Indigo's phone rang and rang, frightening Ukiah, until she finally answered, shouting, “Special Agent Zheng.” In the background was the ceaseless roar of a big fire and a siren growing nearer.

“Indigo, it's me, Ukiah. I'm with Max.”

Apparently the siren drowned him out, because she shouted, “Where?”

Somewhere close to Indigo, a man was shouting, “Get behind the barrier. All nonemergency people get behind the barrier!”

Ukiah tried again, louder. “I'm with Max and Sam!”

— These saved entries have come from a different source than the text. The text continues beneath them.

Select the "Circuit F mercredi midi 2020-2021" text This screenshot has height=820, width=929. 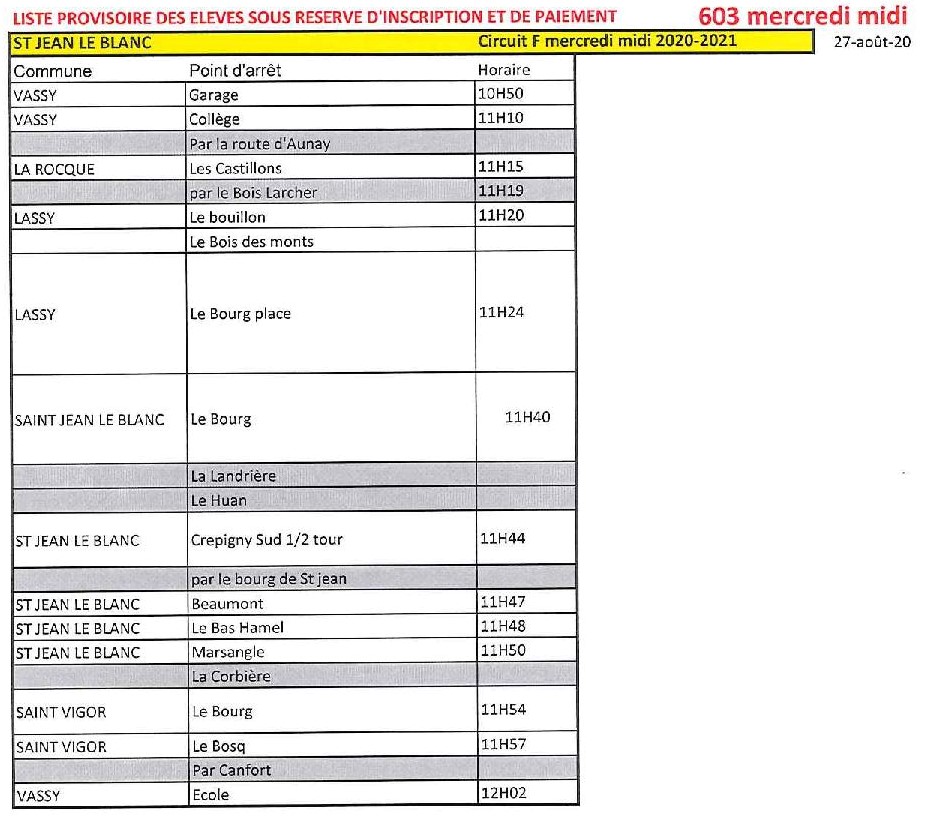click(x=607, y=41)
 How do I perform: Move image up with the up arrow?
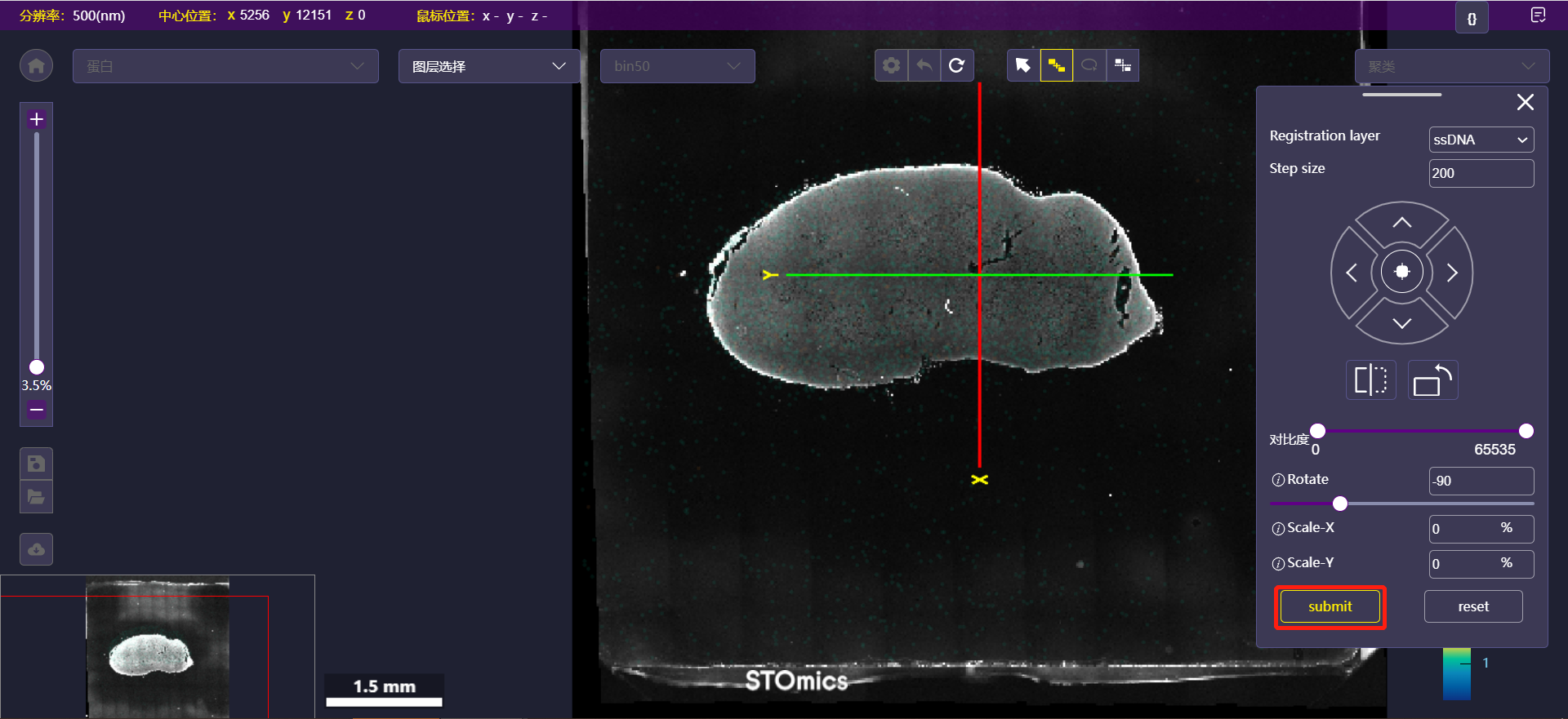tap(1401, 223)
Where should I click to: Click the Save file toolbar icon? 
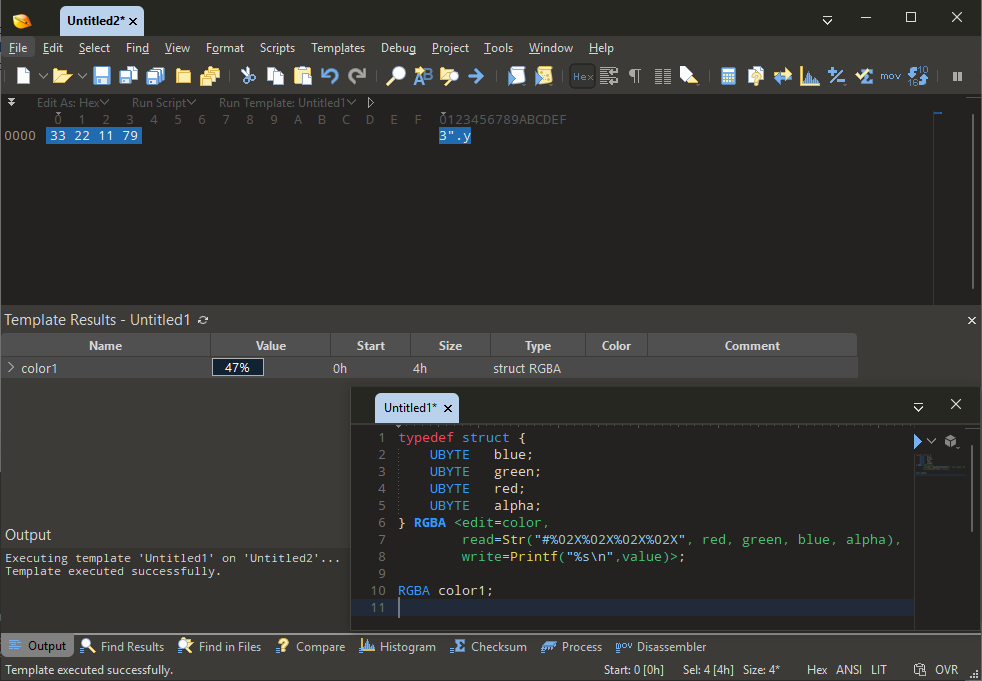pos(102,76)
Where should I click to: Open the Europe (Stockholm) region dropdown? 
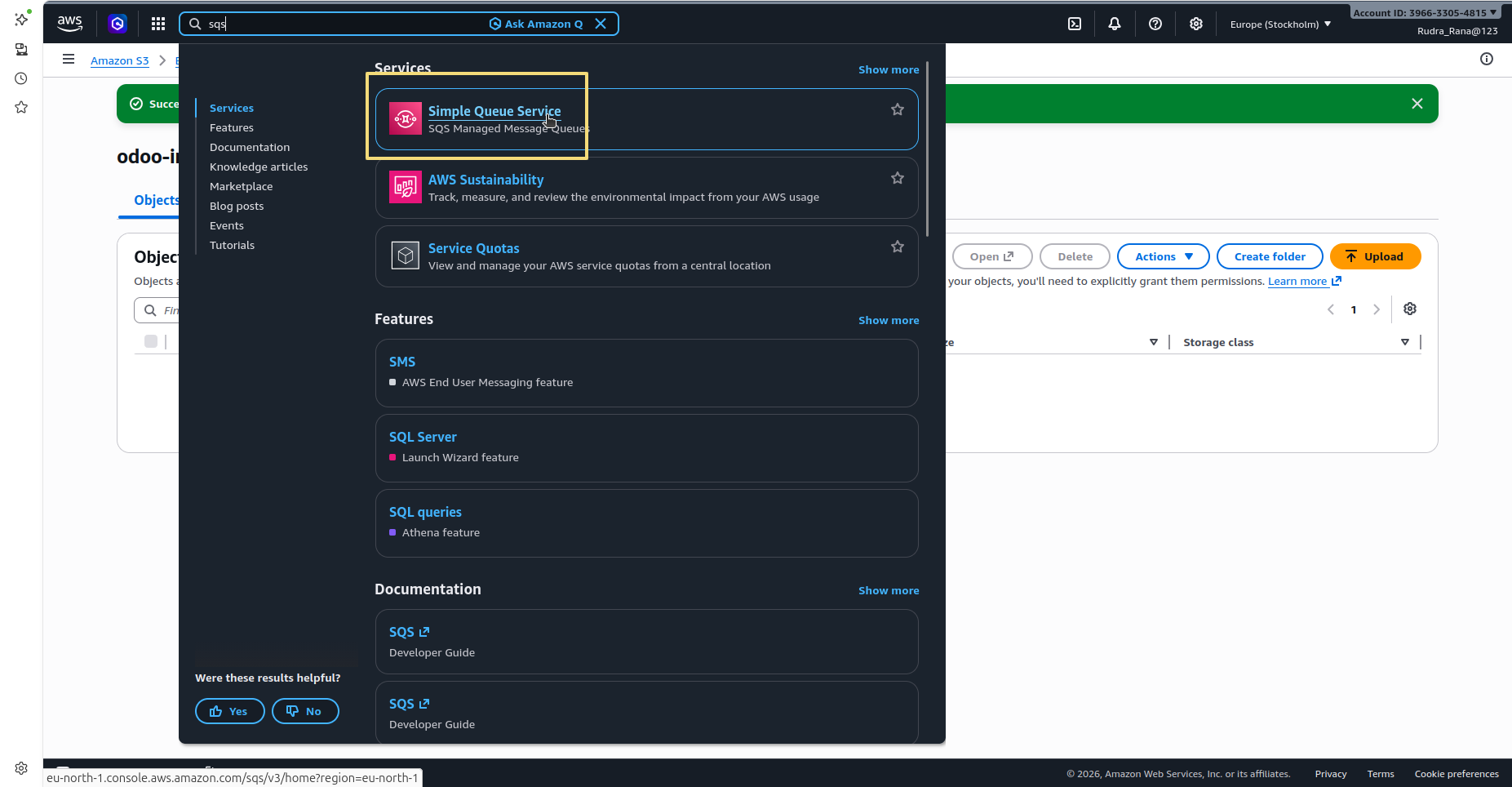1280,24
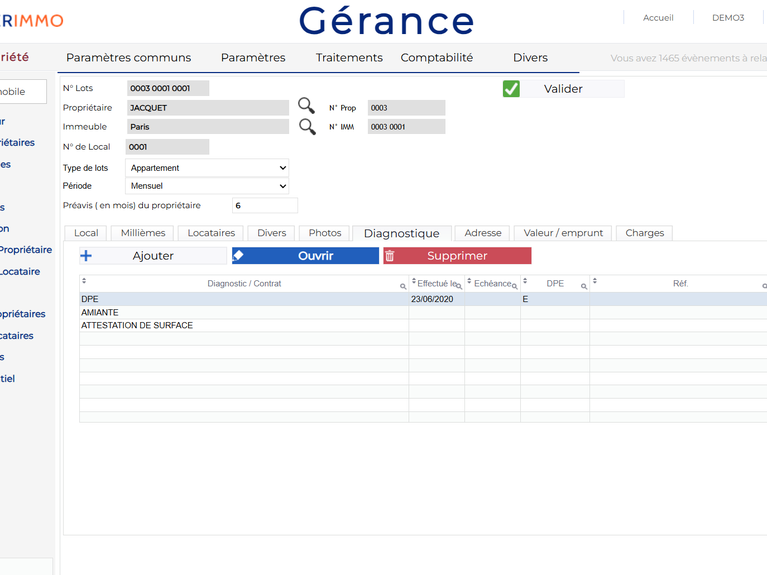The height and width of the screenshot is (575, 767).
Task: Click the trash icon on Supprimer
Action: [390, 256]
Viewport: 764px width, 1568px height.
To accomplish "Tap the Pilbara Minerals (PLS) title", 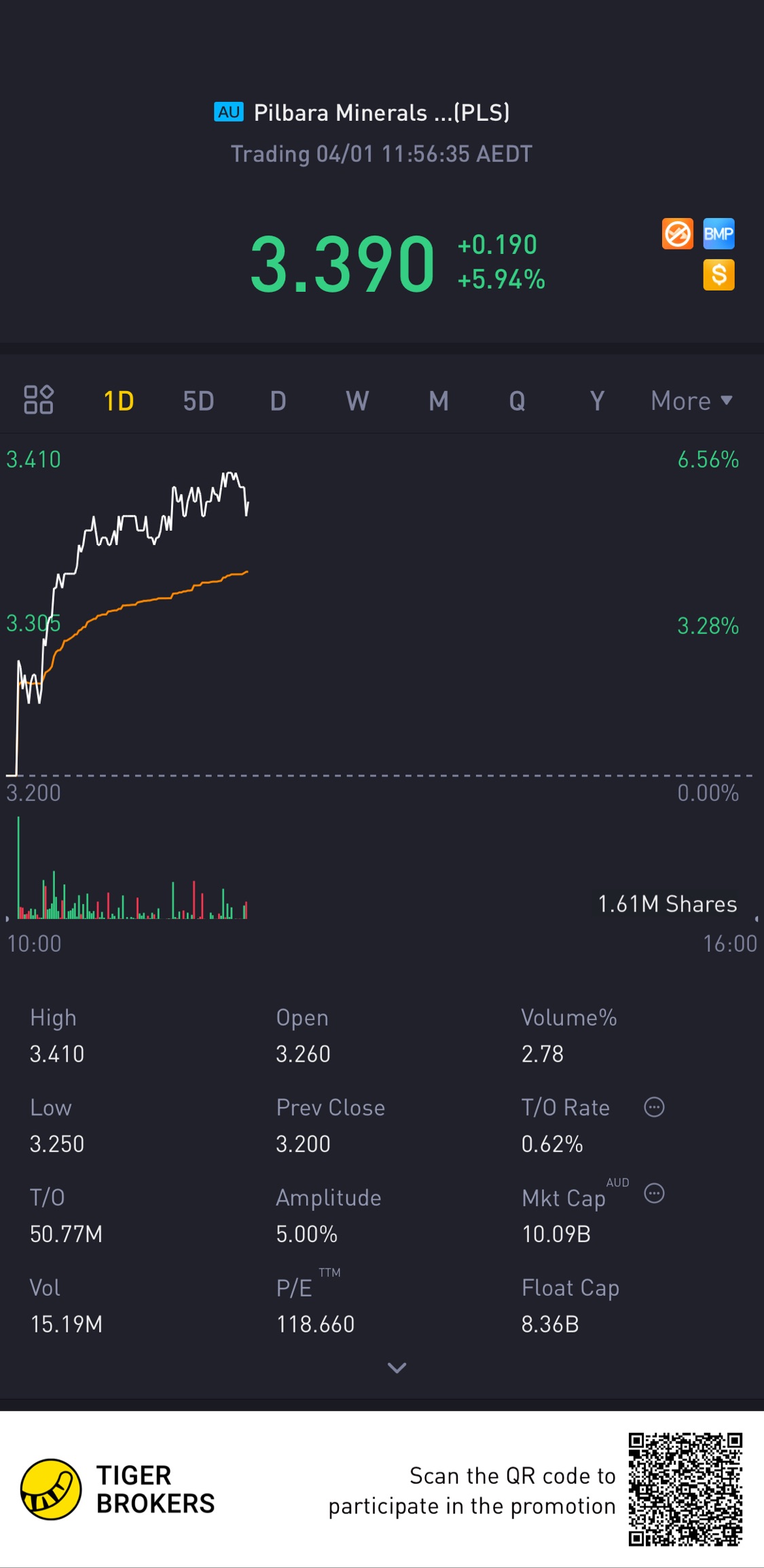I will point(382,113).
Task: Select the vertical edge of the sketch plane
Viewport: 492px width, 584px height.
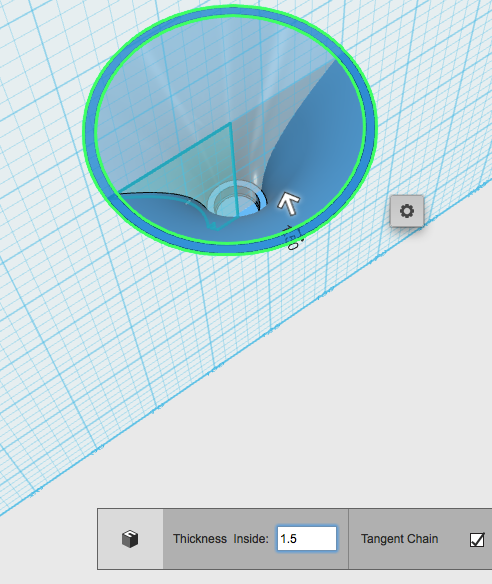Action: [x=234, y=169]
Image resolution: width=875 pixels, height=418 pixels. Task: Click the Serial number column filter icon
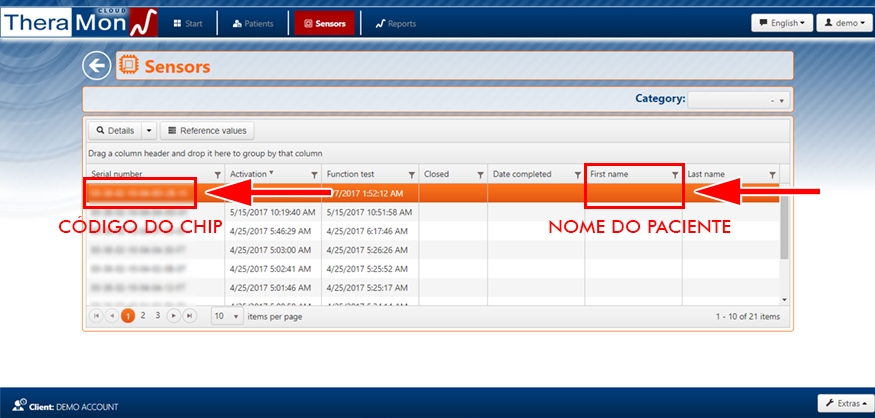217,174
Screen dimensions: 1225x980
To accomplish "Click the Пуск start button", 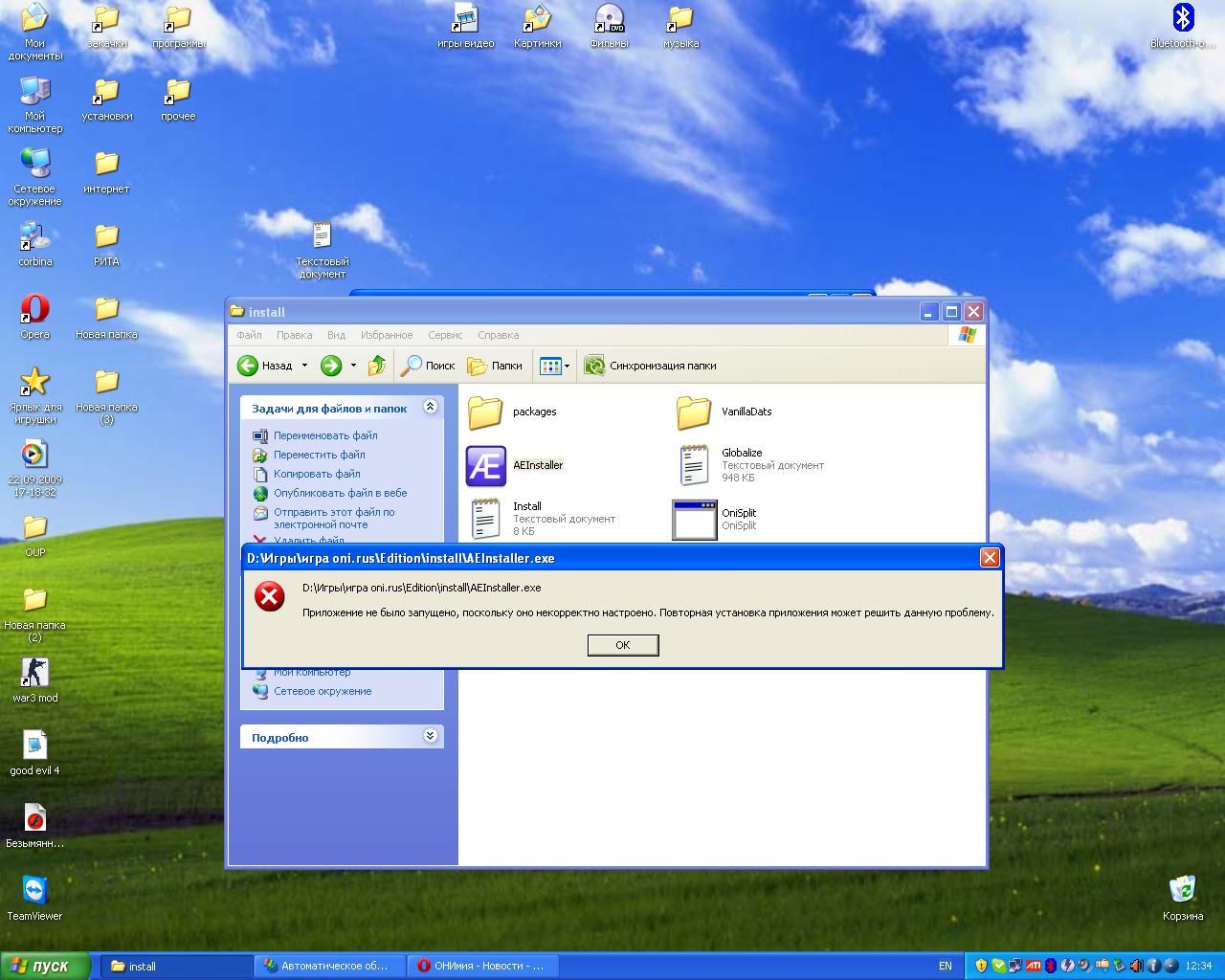I will [x=45, y=966].

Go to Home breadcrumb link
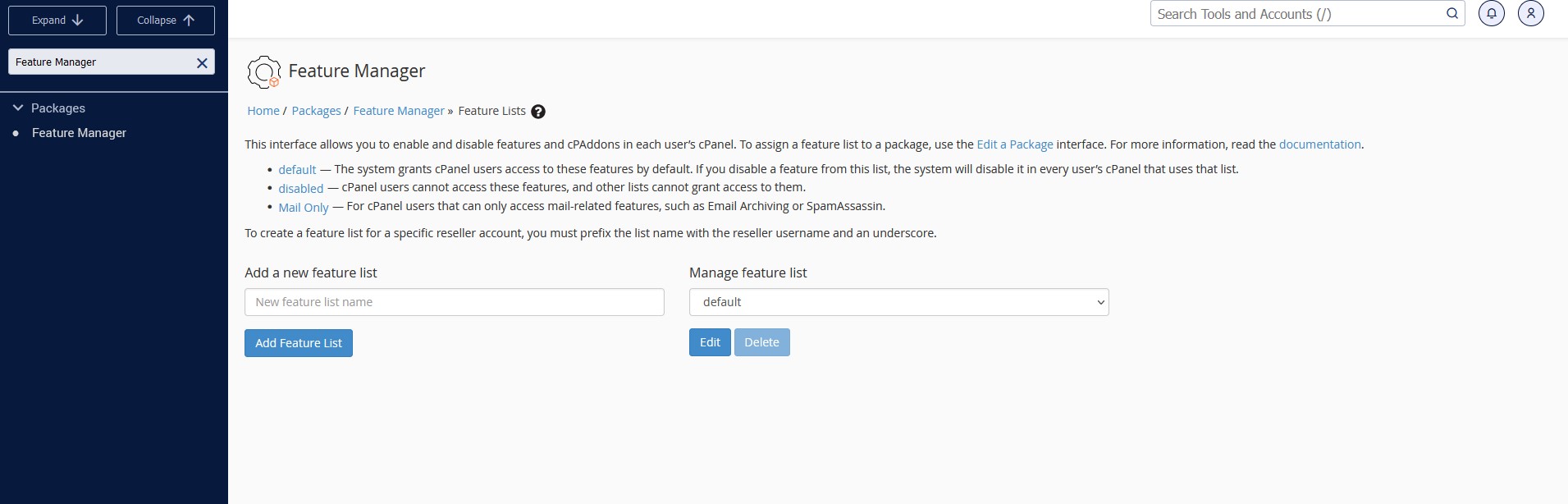pos(263,111)
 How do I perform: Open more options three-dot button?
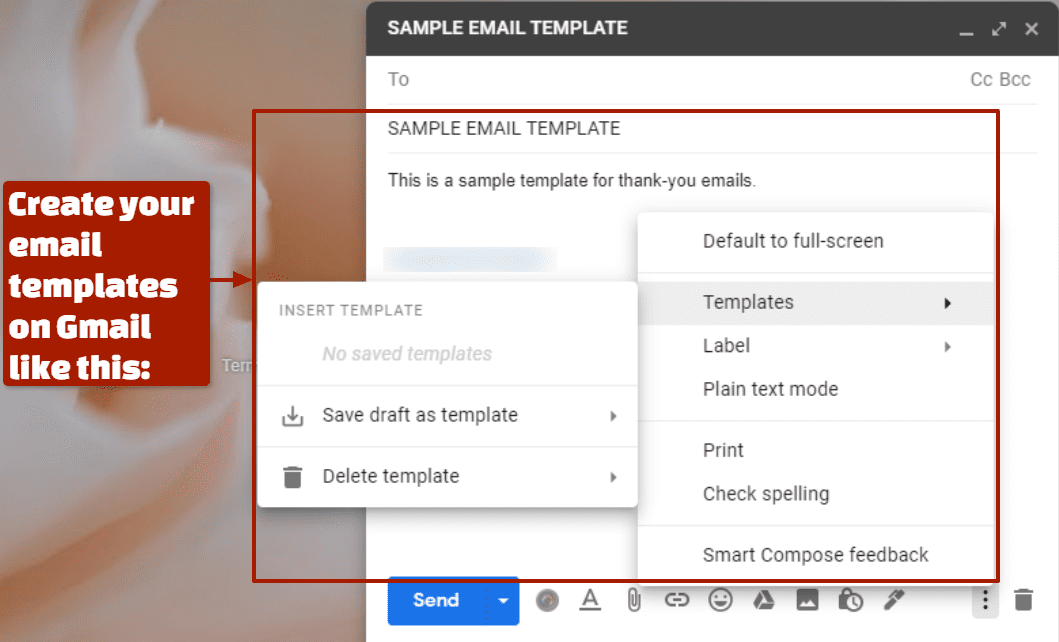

“What happened here in Butler?”

“The Temple of New Reason knows about the Ontongard, but the cult thinks the Gets are demons.” He struggled to keep the conversation short and precise. “Core has the water death, Kittanning, and the two babies. He thinks by sacrificing the children, he can create a poison that will affect only the Ontongard. He's doing the ritual tonight.”

“Tonight?” she cried, and then waited as an emergency dispatcher blared a garbled report over a fire truck's radio. “Do you know where?”

“We think at the Pittsburgh Water Authority, on the Allegheny. If he gets the Ae to work, he could kill millions of people.”

“Are you sure?” Indigo shouted over the din on her side.

“No. It's a wild hunch, that's all.”

“Well, wild or not, we can't afford not to act on it,” Indigo said. “I'll make it look a little less wild and ram it down throats on this end.”

The fire dispatcher drowned the conversation again.

“Indigo, I left two people tied up in the master bedroom when I escaped: one on the bed and the other in the bathroom. I don't know if the cult freed them before the house went up.”

“What about the two men in the driveway? Do you know who killed them?”

Two men? “No. I didn't go out the front.”

“If I didn't know any better, I would say the Pack had been here.”

He felt his hackles rise. If the Pack had been in Butler, they would have been searching for him and he would in turn sensed them. “Indigo, the cult had Ontongard cut up into rats in the basement. If there were any Gets in the area, they would have zeroed in on the mansion.”

There was silence from Indigo. The sound from the fire changed, as she turned slowly in a circle. Was she studying the crowd watching the fire, wondering if they were Gets?

“Could they smell you on me?” she asked, cupping the phone now, speaking quietly.

“I don't think so. The Ontongard have the same senses, but they don't use them the same way as the Pack. They lack the wolf taint. They seem to hunt by sight alone.”

“Oh, that's comforting,” Sam murmured quietly from the front seat.

“I have to go after Kittanning,” he told Indigo.

“I can take care of myself,” Indigo said. “I'm not alone. Agent Fisher is here; I know she's human.”

“Be careful.”

“You too.”

He hung up, torn. Agent Fisher thought the Ontongard was a run-of-the-mill terrorist group; she had no idea how exotic
a threat she and Indigo faced. “Max, I left Rennie sleeping at my moms'. Did you call there after the police found my bike on the turnpike?”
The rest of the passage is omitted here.